Lothar Matthäus und Erich Ribbeck machen einen Rekord möglich.
Vor 25 Jahren spielte die DFB-Elf in den Niederlanden - und Lothar Matthäus stellte ausgerechnet bei unseren Nachbarn einen neuen Weltrekord auf. Obwohl der Weltmeister-Kapitän selbst nichts gegen die Holländer hatte, war er von unserem Erzrivalen zum neuen "Feindbild" erklärt worden.

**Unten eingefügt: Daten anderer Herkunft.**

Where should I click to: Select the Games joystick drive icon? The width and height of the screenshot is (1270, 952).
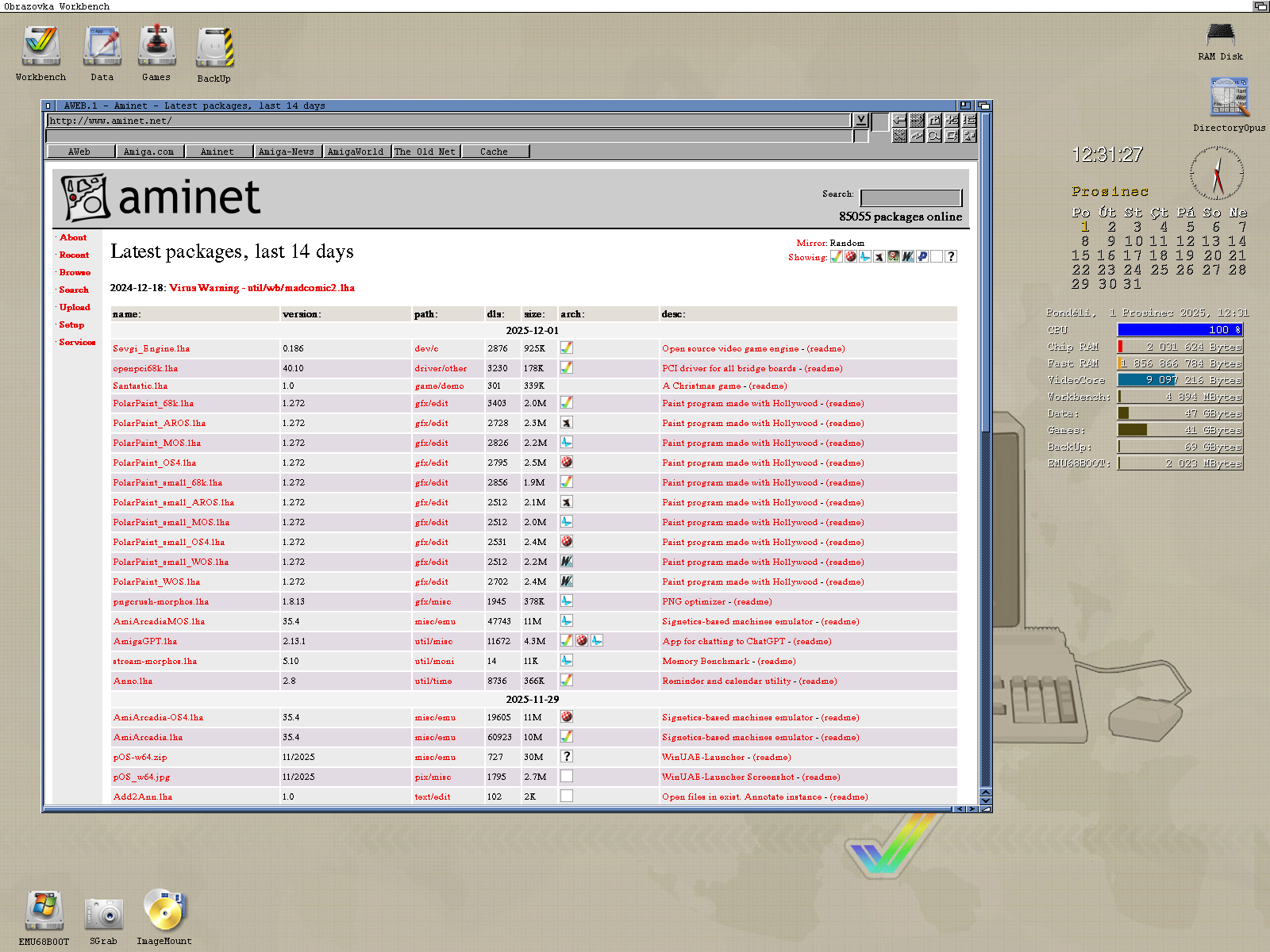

"Meinen Weltrekord hätte ich ganz gerne in Deutschland gefeiert. Vielleicht auch in Italien oder Kroatien, wo mein Name beim Fan besser angesehen ist. Ich werde in Amsterdam keinen Beifall bekommen, weil wir Deutschen nicht geliebt werden. Ich im Besonderen nicht!" Lothar Matthäus wusste vor 25 Jahren genau, was ihn da zu seinem neuen Weltrekord in den Niederlanden erwarten würde. Denn als am 23. Februar 2000 in Amsterdam sein 144. Länderspiel bevorstand und er mit dieser Partie den bisherigen Rekordhalter Thomas Ravelli ablöste, waren die äußeren Umstände nicht wirklich ideal.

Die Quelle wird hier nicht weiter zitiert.